Sayın Adnan Oktar'ın 14 Eylül 2016 tarihli sohbetinden önemli başlıklar

A9 TV, 14 Eylül 2016

 

(Dışişleri Bakanı Mevlüt Çavuşoğlu, bayrama gölge düşüren tek şeyin PKK terörü olduğunu söyleyerek “Bu kalleşlerin Kürtlerin hak ve hukuklarıyla ilgisi yok. İnançlı muhafazakar Kürt kardeşlerimizden nefret ediyorlar çünkü onların da kendileri gibi Marksist, Leninist, ateist olmasını istiyorlar, camilere saldırmalarının da sebebi bu ama Türkiye’nin her yerinde olduğu gibi Doğu ve Güneydoğu’daki Kürt kardeşlerimiz, şehirlerdeki operasyonlarda olduğu gibi elinin tersiyle bu hainleri itiyor” dedi.)

Üslup çok güzel, teşhis iyi ama Marksizm’in, Leninizm’in ne olduğunu bilmeyen milyonlarca insan var. Cevabını da hiç bilmiyorlar. Marksizm, Leninizm nedir desem bilmezler. Marksizm’in, Leninizm’in kökeninin Darwinizm olduğunu da bilmezler. Ta Abdülhamit döneminde Darwinist eğitim Osmanlı’ya konulmuş, Osmanlı’yı yıkmış, Osmanlı’yı yıkmaya devam etmiş ve halen de yıkma istidadında.
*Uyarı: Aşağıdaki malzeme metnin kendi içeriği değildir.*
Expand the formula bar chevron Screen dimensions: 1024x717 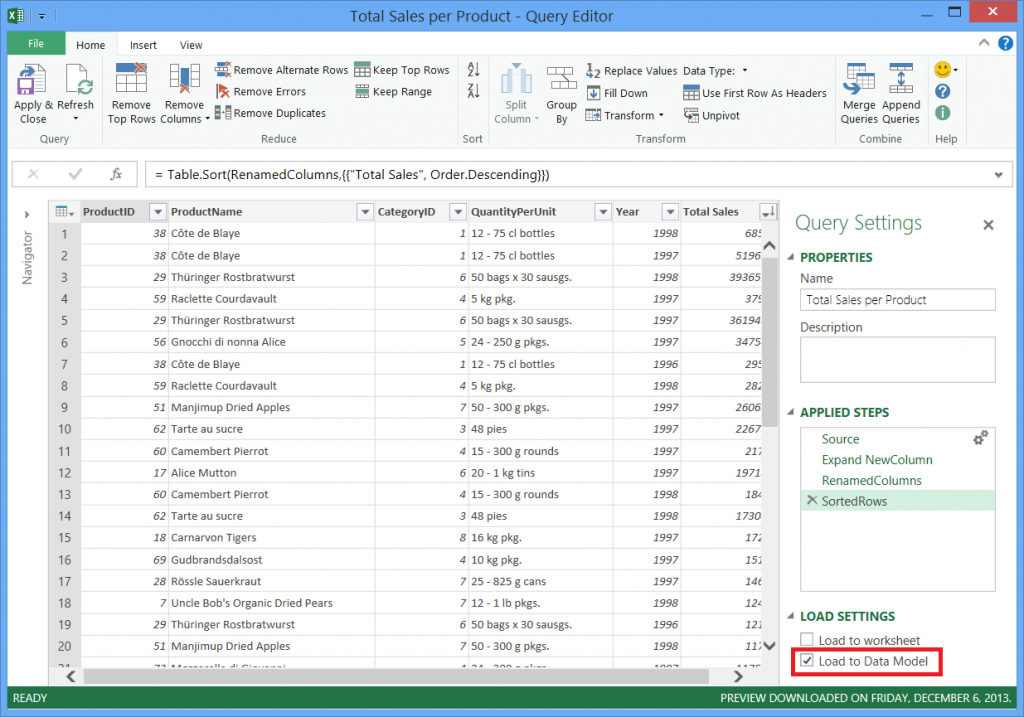(999, 175)
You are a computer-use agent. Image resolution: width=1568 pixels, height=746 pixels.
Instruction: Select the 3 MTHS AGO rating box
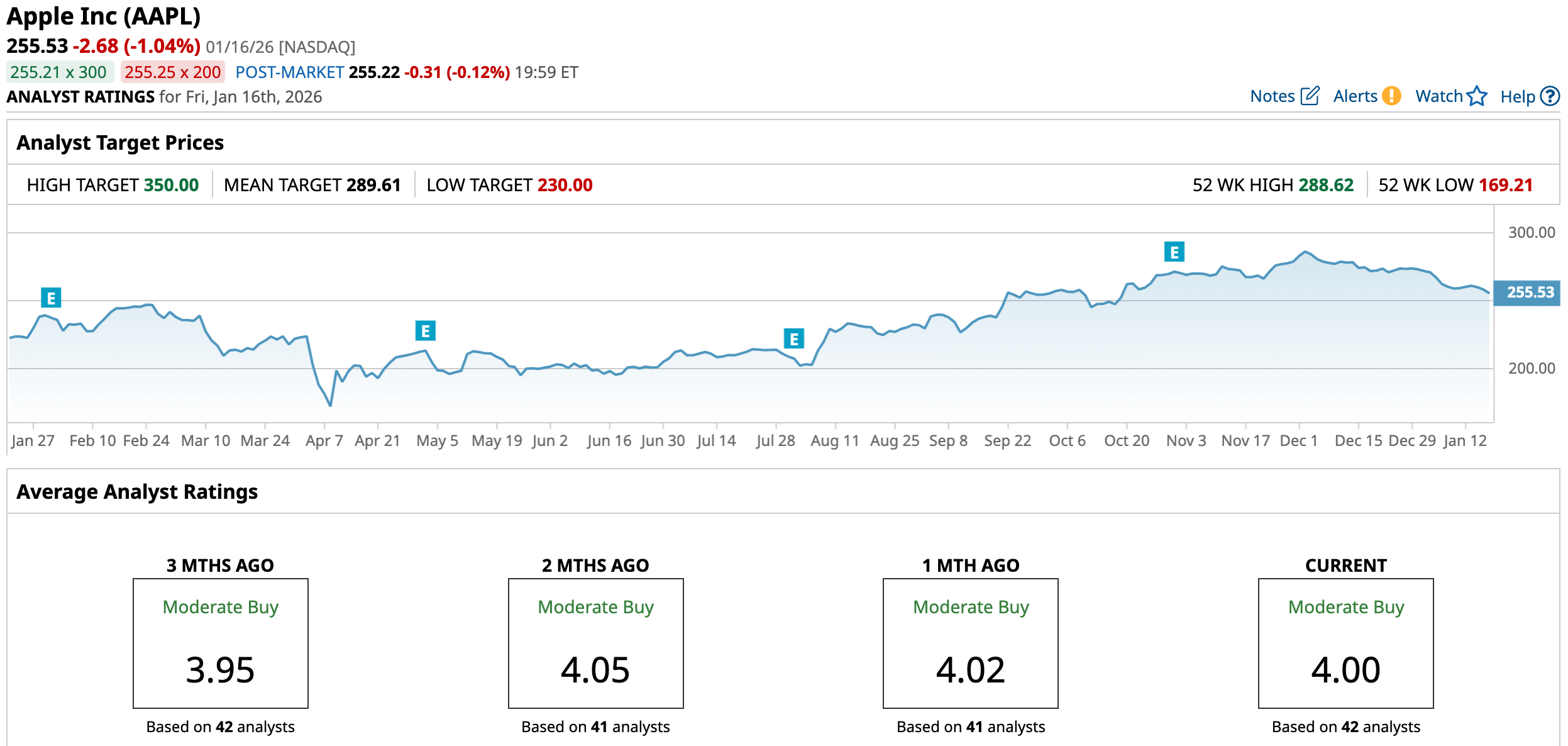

Darwinizm’i adamlar İngiliz derin devletinin uzmanları Osmanlı içerisine virüs gibi enjekte etmişler Abdülhamit kanalıyla sonra Osmanlı kendi içinde erimeye başlamış kanser gibi. Bünyeyi parçalamış parçalamış parçalamış son Türkiye’yi kalmış. Şimdi Darwinist virüs tahribatına devam ediyor. Şimdi Türkiye’yi daha da parçalara ayırmak üzere, hastalık sirayet etmiş vaziyette. Hükümet ne diyor? Marksist, Leninist, Stalinist diyor. Marksizm, Leninizm nedir? Açıklama var mı? Yok. Gençlere de anlatılmıyor ama PKK biliyor Marksizm’in, Leninizm’in ne olduğunu. Darwinist ve materyalist felsefenin üstüne oturduğunu da biliyor. Hükümetin Darwinist, materyalist eğitim verdiğini de, Abdülhamit devrinden beri bu eğitimin kesintisiz devam ettiğini de biliyor. Şimdi burada ideolojik olarak kim galip durumda? Hükümetin galip olması gerekir fikirle, düşünceyle, ilimle, irfanla ezip geçmesi gerekir. Sonunda Marksist Leninist olduğunu söyledi Bakan Allah razı olsun, ilk defa görüyorum. Daha önce de herhalde yıllar önce de birkaç bakandan duyduk Marksist, Leninist olduklarını. Gençlere hem Darwinist, materyalist eğitim veriliyor. Darwinist, materyalist olunca adam diyor ki ‘madem Allah yok, madem biz tesadüfen yaratıldık, madem kainat sizin dediğiniz gibi ilk başta komünal bir toplumdu, tarih madem dönüyor yeniden başa geçiyor, yeniden komünal toplum olacaksa niye komünist olmayalım ki?’ diyor adam. Buna cevap yok, böyle olmaz.

 

(“Peygamberimiz (sav) sizin dini bu kadar lüks içinde yaşadığınızı görseydi ne derdi acaba?” sorusuna cevap)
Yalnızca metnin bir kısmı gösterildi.